**Saved data entries**
____

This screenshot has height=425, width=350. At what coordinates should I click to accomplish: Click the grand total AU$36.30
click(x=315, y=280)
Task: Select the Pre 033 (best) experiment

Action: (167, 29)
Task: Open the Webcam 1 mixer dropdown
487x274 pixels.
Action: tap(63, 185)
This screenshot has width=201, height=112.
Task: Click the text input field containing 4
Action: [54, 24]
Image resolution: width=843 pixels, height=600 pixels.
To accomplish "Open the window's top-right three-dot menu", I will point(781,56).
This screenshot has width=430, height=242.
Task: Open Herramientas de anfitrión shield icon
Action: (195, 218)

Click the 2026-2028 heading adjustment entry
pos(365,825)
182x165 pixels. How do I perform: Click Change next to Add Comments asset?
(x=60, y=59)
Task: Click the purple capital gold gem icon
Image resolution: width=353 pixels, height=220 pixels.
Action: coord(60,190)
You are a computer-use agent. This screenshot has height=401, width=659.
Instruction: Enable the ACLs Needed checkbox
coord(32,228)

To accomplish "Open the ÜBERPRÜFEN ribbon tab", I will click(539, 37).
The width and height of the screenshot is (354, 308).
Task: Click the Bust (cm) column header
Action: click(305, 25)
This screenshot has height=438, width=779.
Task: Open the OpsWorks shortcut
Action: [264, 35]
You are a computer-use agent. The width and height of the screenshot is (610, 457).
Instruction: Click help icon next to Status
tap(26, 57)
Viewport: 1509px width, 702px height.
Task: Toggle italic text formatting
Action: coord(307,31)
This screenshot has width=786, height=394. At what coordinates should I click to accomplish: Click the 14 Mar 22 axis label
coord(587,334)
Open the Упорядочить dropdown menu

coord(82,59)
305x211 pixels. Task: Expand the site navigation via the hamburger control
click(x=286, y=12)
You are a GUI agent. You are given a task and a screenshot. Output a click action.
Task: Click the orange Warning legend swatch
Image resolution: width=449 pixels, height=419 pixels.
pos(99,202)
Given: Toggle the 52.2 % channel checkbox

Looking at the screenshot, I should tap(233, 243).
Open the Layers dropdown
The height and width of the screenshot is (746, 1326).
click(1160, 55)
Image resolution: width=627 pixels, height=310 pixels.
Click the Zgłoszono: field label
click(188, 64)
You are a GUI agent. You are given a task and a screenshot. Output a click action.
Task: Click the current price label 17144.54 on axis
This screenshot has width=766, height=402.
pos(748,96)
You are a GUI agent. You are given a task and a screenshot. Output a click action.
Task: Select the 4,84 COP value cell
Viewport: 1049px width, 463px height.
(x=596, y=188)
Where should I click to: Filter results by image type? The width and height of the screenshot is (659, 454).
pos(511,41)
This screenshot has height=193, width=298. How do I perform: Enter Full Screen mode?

____

**Task details**
Your answer must be the line holding "Viewport: 1049px width, 463px height." plus every later line to the end of the records, copied exactly.

**Response to the task**
Viewport: 1049px width, 463px height.
(x=596, y=188)
Where should I click to: Filter results by image type? The width and height of the screenshot is (659, 454).
pos(511,41)
This screenshot has height=193, width=298. How do I perform: Enter Full Screen mode?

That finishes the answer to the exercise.